| 成分名 | ポリオキシエチレンオレイルエーテルリン酸ナトリウム |
| 医薬部外品名 | ポリオキシエチレンオレイルエーテルリン酸ナトリウム |
| 慣用名・別名 | オレス-○リン酸Na |
| INCI名 | Sodium Polyoxyethylene Oleyl Ether Phosphate |
| 由来 | 半合成 |
| 推奨配合濃度 | 0.5〜2% |
| 適正pH域 | 5〜8 |
| EWGスコア | 5/10 |
| EU規制 | 規制なし |
| 日本規制 | 旧指定成分 医薬部外品承認成分 |
| カテゴリ | ノニオン界面活性剤 |
ポリオキシエチレンオレイルエーテルリン酸ナトリウムは、オレイルアルコール(C18不飽和脂肪族アルコール)に酸化エチレンを付加重合させ、さらにリン酸エステル化してナトリウム塩としたアニオン性界面活性剤である。別名「オレス-〇リン酸Na」とも呼ばれ、〇の数字はEO(エチレンオキサイド)の付加モル数を示す。

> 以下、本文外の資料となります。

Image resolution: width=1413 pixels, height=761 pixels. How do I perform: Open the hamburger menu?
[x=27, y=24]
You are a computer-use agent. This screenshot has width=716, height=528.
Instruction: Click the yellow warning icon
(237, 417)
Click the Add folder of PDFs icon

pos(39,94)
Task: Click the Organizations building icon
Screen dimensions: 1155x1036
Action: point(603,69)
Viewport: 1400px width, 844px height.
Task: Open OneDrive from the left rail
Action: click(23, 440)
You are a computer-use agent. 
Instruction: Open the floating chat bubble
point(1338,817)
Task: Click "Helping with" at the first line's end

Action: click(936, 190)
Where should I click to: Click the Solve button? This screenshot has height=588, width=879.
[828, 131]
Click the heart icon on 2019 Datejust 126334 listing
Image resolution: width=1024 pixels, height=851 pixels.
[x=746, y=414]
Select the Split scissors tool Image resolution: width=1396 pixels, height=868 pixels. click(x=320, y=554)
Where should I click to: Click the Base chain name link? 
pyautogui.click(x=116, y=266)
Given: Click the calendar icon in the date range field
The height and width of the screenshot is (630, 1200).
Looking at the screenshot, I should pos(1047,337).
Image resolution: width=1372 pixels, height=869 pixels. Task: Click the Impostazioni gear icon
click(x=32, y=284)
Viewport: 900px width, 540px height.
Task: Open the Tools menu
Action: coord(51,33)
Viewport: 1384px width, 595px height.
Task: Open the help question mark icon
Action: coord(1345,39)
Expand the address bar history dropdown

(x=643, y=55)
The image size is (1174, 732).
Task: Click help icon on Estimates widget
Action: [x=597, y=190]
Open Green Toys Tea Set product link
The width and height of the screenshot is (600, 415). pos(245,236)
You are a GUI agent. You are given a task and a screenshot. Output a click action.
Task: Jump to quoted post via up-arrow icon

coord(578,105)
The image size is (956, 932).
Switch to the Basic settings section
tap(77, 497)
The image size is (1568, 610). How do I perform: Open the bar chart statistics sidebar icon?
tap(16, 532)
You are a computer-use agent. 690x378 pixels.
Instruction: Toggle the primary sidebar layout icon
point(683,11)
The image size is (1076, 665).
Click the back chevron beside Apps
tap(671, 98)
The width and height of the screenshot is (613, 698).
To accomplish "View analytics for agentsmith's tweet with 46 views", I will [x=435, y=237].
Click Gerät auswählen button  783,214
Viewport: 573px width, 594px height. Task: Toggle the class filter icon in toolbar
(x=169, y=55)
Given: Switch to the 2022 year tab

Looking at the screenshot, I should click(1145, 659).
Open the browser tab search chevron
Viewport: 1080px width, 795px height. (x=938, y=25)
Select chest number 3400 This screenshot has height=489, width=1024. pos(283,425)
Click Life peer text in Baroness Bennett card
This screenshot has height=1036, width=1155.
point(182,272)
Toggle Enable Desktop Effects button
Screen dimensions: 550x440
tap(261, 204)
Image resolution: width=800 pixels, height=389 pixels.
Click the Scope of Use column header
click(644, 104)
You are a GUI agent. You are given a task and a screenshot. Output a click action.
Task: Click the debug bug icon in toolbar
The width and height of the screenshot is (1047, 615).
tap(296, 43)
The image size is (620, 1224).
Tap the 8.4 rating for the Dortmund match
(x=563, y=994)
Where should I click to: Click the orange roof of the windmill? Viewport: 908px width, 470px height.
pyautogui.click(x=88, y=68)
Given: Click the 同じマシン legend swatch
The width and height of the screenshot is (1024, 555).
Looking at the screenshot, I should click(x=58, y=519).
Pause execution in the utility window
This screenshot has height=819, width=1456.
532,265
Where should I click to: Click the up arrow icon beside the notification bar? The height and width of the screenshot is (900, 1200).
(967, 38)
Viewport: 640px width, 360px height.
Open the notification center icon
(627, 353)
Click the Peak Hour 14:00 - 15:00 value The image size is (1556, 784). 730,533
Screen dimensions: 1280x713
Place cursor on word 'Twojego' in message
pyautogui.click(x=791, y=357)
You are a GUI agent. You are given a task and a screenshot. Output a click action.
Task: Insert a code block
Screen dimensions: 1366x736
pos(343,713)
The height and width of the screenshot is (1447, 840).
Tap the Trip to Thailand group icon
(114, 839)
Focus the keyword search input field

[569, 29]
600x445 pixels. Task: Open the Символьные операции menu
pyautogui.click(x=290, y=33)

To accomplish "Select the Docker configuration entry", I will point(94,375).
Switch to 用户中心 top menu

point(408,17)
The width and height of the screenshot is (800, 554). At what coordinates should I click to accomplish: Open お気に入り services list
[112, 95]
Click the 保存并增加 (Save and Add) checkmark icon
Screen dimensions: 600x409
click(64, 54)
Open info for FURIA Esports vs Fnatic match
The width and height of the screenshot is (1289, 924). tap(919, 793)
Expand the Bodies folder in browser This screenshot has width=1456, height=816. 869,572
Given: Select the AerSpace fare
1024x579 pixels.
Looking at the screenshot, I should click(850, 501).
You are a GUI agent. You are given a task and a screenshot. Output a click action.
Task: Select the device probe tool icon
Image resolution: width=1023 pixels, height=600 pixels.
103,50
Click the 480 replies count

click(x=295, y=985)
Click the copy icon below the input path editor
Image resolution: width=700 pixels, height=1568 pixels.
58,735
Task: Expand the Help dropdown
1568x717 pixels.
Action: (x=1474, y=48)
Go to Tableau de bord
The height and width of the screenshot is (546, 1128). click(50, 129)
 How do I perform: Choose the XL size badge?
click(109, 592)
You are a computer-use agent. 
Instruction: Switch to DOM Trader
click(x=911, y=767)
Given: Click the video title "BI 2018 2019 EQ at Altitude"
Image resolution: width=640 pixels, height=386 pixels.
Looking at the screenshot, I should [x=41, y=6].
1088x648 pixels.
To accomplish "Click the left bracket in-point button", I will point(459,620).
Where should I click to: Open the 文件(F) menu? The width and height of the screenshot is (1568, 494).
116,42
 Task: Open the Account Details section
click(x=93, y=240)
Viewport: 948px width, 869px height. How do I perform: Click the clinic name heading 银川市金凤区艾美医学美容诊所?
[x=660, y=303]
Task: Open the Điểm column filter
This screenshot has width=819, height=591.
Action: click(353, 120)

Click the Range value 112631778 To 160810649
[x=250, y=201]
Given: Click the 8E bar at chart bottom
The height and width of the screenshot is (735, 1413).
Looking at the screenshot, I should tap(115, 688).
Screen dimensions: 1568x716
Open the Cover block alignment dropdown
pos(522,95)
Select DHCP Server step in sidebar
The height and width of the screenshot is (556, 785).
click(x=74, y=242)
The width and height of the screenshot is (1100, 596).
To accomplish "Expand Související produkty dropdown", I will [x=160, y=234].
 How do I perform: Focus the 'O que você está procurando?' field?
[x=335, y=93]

主な機能は可溶化・乳化・分散であり、油性成分を水系製剤中に均一に溶け込ませる目的で使用される。化粧水・ヘアトニック・育毛剤・ヘアカラー剤・シャンプーなど幅広い製品カテゴリーに応用されており、とくに低粘度の乳液状製剤の安定化に有効とされる。
安全性については、過去にPOEオレイルエーテルを含むメイク落とし製品で目への刺激・角膜損傷の報告があったことが知られており、眼周辺への使用には注意が必要である。ただし配合量の上限規定はなく、通常使用濃度では全身への重大リスクは低いと考えられているが、敏感肌・アトピー体質の人には刺激感が生じる場合がある。日本では表示指定成分(旧規制対象)に分類されており、製品ラベルへの記載が義務付けられている。
環境面では、POE(ポリオキシエチレン)鎖を持つ界面活性剤として生分解性がやや低く、水生生態系への負荷が懸念される。製剤中での役割は限定的な補助成分であり、直接的な補修・育毛・美白効果はほとんど期待されない。